Consumer rent-to-own transactions should be characterized in bankruptcy as installment
sales contracts.
[Commissioner Jones objects in principle to dealing with rent-to-own transactions in the
Bankruptcy Code. She believes that the appropriate treatment of such transactions should be
determined elsewhere in law. Commissioners Williamson and Ceccotti concluded that the question
of how to treat these contracts is a bankruptcy question and that the Commission should make a
recommendation in accordance with the bankruptcy principle of equality of treatment among
creditors.]
In the development of this proposal, the ABI report indicates that "many instances
were cited where the use of [rent-to-own] contracts have created problems throughout the
country for low income consumers.
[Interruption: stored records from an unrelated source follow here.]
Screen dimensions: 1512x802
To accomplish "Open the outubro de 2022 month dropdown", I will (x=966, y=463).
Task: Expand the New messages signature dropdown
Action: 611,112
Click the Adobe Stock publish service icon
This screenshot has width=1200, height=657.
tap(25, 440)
In rent-to-own transactions, consumers enter into agreements
to rent various household and personal items for low payments over extended terms designed to,
in essence, purchase the item through agreement. These rent-to-own contracts appear to be an
attempt, by those who engage in this practice, to avoid various state laws regulating interest rates
and lending practices."
Whether rent-to-own contracts should be permitted under consumer protection laws is
beyond the scope of this Commissions work. However, the characterization and treatment
of such contracts in bankruptcy is well within the province of the Commission. This proposal
would resolve the dispute in the courts and recommend that Congress adopt the majority view
treating such contracts as security interests, a view that is more in keeping with Bankruptcy Code
principles of equality of distribution.
The economic consequences of the characterization will be extremely relevant to all parties
in a bankruptcy case. The secured and unsecured creditor representatives who participated in the
ABI forum were particularly concerned about the favorable treatment received by rent-to-own
creditors premised on the ambiguous nature of the transaction under state law. If a rent-to-own
contract is considered a "lease," it then would be governed by section 365. If debtor
wanted to keep the property, she would have to assume the contract and pay the contractual
obligation in full, which would be entitled to administrative expense priority. The vendor not only
would receive superior treatment to other purchase money security interest holders by being
entitled to one hundred percent payment, but the vendor would get the lions share of
assets that otherwise might be available for pro rata distribution to all unsecured creditors. If,
however, the transaction is characterized as a purchase money security interest/installment sale,
the vendor would be entitled to an allowed secured claim under section 506(b) to the extent of the
value of the collateral, like other secured creditors. Treating the rent-to-own agreement as an
installment sale, which apparently is the underlying function of these agreements, would create
greater parity among similarly situated creditors.